With your image open, hit the keyboard shortcut or find Enhance > Adjust Color > Adjust Hue/Saturation… in the menu bar. (NB: this can also be done non-destructively. Select Layer > New Adjustment Layer > Hue/Saturation, then proceed as below.)

You can shift the hue, saturation, or brightness of the image as a whole, but the real power of this tool is in selectively editing the color in your image. Click the dropdown menu which defaults to “Master,” then select your target color range—”Blues,” in this case. You can further refine your target range by clicking points on the image and/or adjusting the sliders that appear on the color bars at the bottom of the adjustment panel. Lower the saturation and increase the brightness for the color cast you want to remove, but be careful of spillover—if you’ve got a nice blue sky or other blue details, you’ll want to select the snow first so that only the unwanted color is adjusted. (Or, if you’re using an adjustment layer, just adjust as needed then use the eraser tool to eliminate unwanted adjustments.)

That’s more like it!

That’s pretty much it. The same methods apply for photos with excessively grungy skies or, in reverse, of black subjects on black backgrounds which come out faded-looking.

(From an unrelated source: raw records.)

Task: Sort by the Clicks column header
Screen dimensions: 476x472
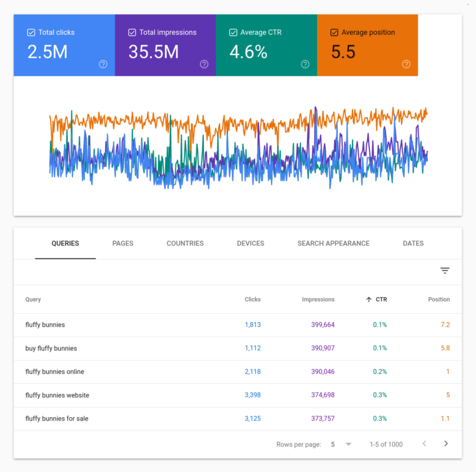Action: [252, 300]
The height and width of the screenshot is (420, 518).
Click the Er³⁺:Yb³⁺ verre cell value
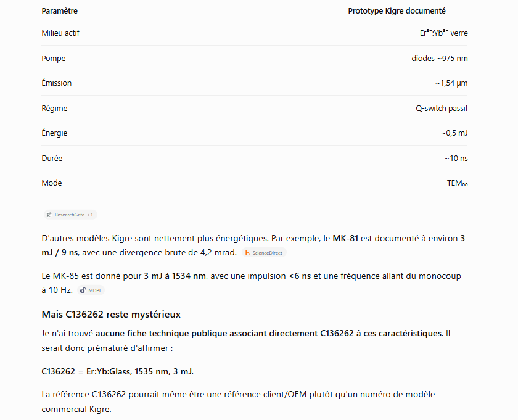point(443,33)
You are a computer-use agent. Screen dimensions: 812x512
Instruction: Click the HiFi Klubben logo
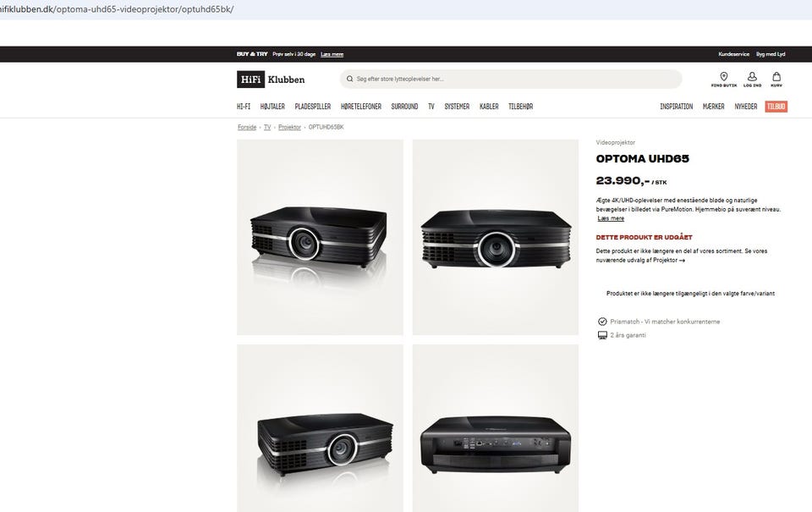[271, 80]
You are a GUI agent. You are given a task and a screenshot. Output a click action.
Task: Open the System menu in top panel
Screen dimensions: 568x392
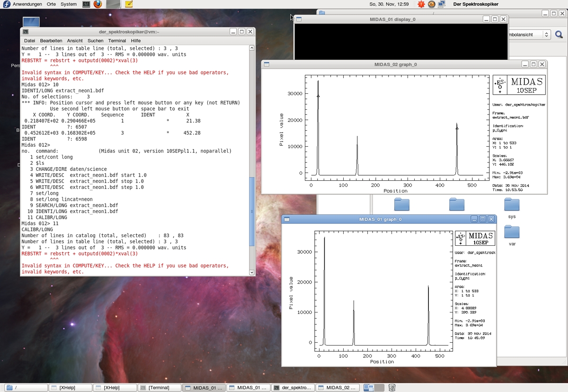tap(69, 4)

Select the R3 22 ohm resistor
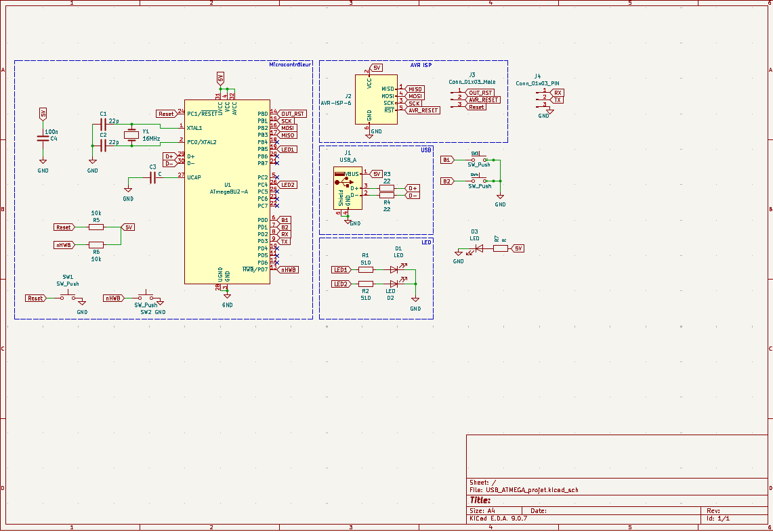pos(387,188)
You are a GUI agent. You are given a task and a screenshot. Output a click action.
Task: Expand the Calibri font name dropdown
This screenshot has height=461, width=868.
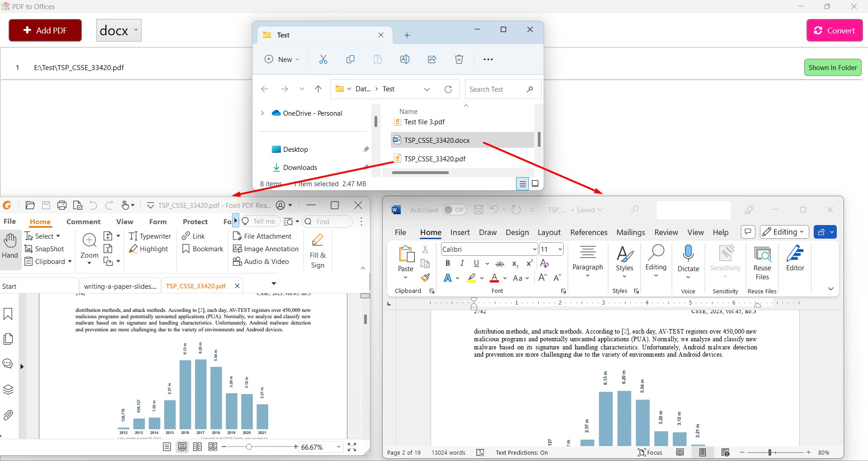[x=535, y=249]
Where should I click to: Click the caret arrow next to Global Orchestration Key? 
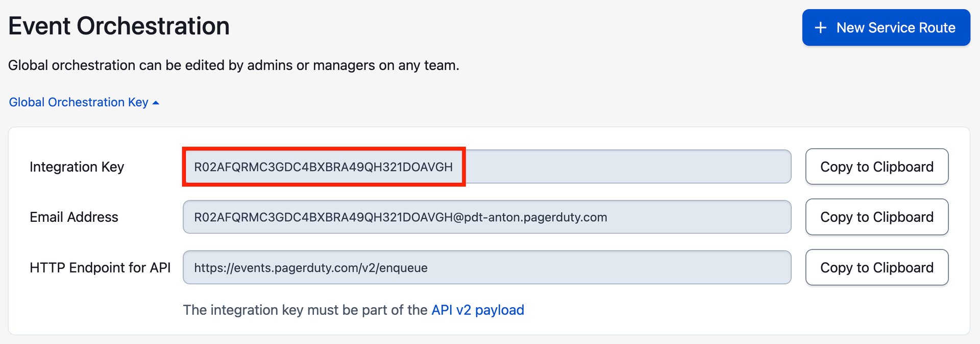[x=155, y=102]
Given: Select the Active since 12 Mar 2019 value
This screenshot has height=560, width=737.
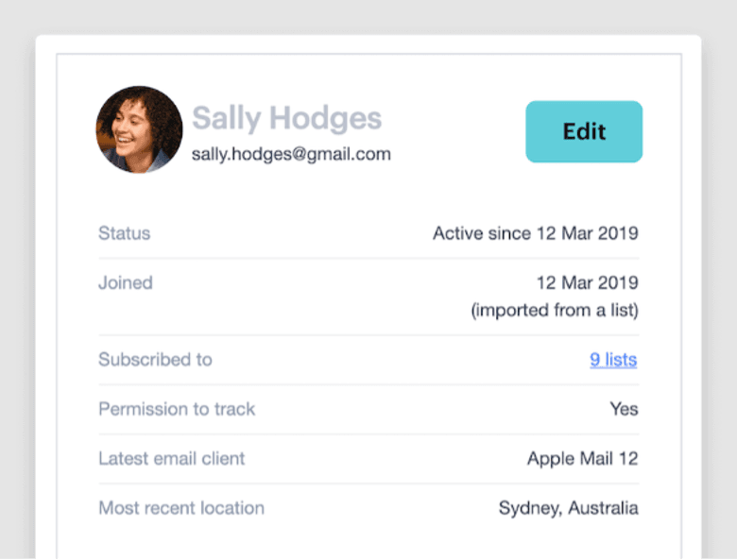Looking at the screenshot, I should (535, 233).
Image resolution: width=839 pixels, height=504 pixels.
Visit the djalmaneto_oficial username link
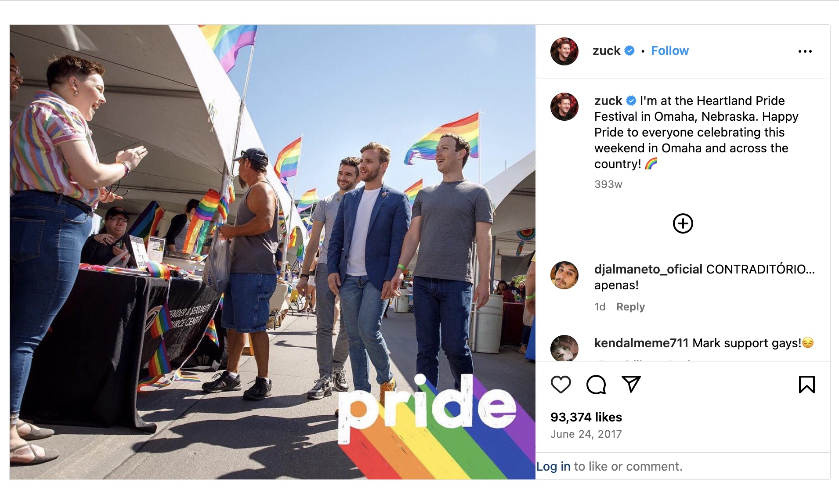point(648,269)
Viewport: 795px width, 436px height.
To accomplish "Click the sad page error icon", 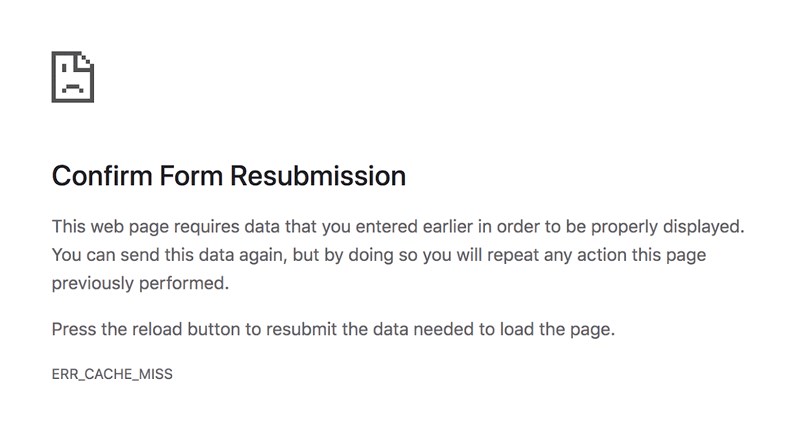I will click(73, 77).
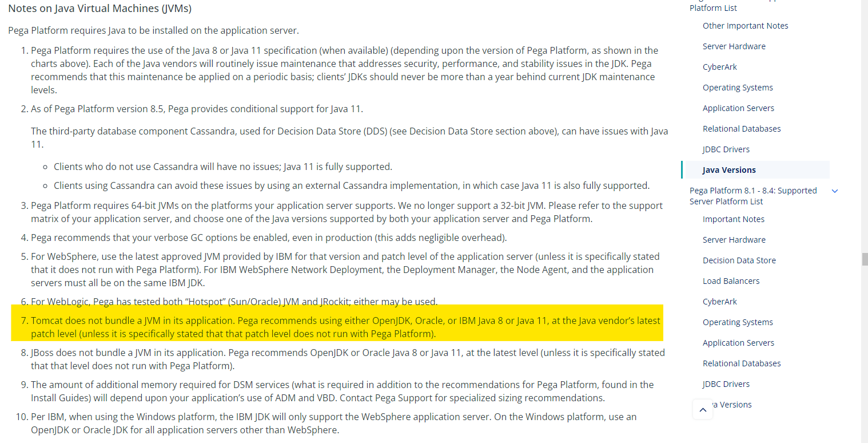Open Decision Data Store in the sidebar
Image resolution: width=868 pixels, height=443 pixels.
739,260
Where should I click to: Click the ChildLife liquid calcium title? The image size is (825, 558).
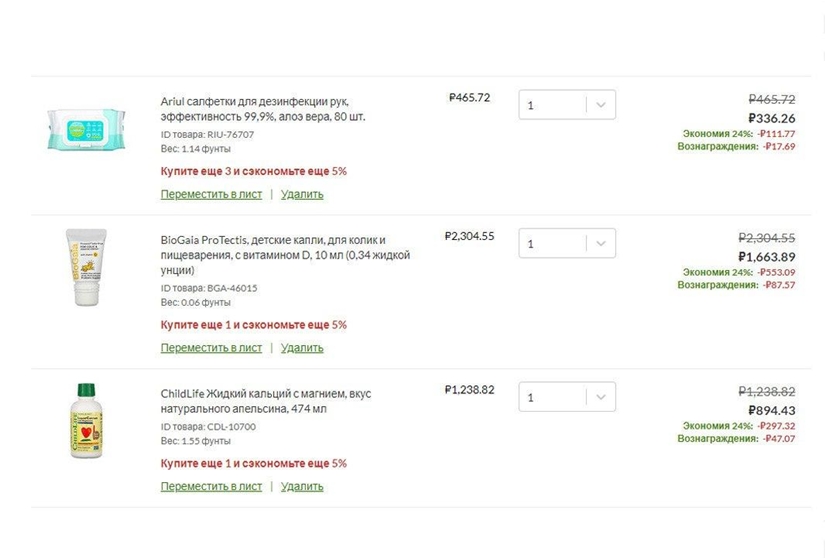click(265, 401)
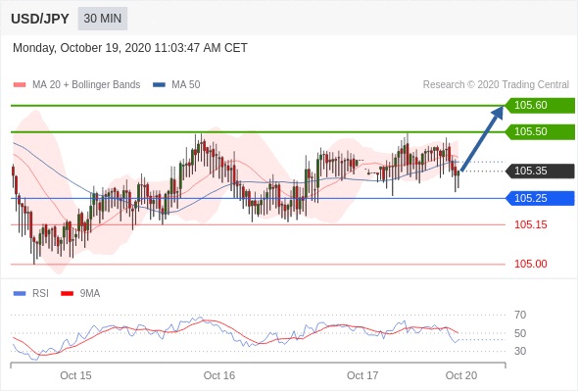The width and height of the screenshot is (578, 392).
Task: Select the MA 50 legend label
Action: [186, 85]
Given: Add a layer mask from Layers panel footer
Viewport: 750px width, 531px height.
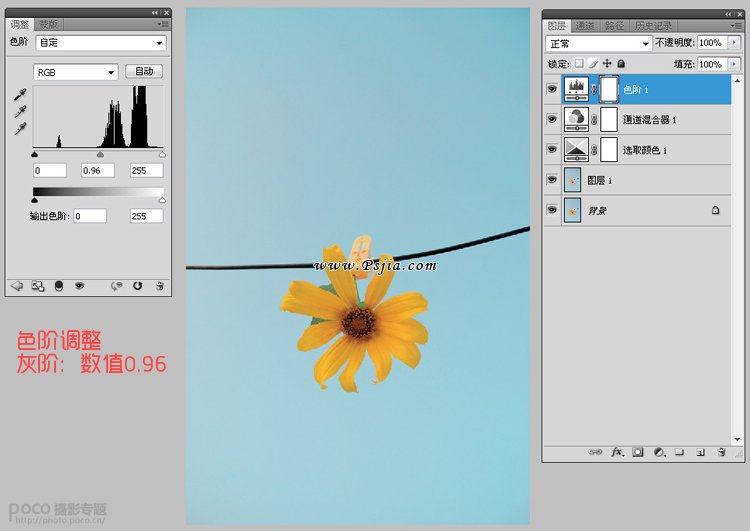Looking at the screenshot, I should (637, 452).
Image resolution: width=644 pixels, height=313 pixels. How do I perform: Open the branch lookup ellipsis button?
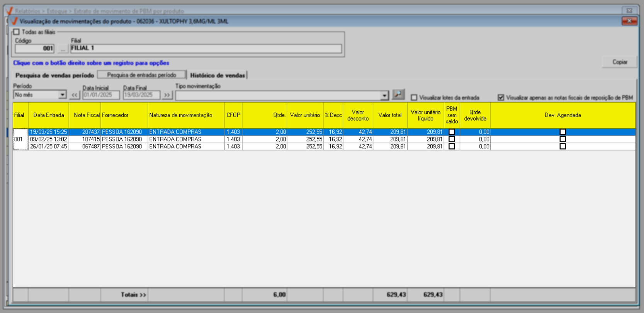63,49
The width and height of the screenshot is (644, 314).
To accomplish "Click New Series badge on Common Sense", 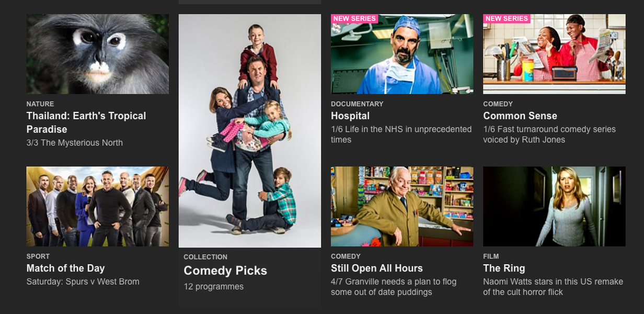I will (x=507, y=19).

Left: as shot. Right: Auto Color Correction applied.

If you’re interested in learning more, be sure to sign up for our free email newsletter or watch our class schedule so you don’t miss our editing courses! You can also call your local store and schedule one-on-one support with a photo expert.

If you’re successful with these tips, I’d love to know! Show off your handiwork on our Facebook page, or drop a #mymikescamera tag on Instagram.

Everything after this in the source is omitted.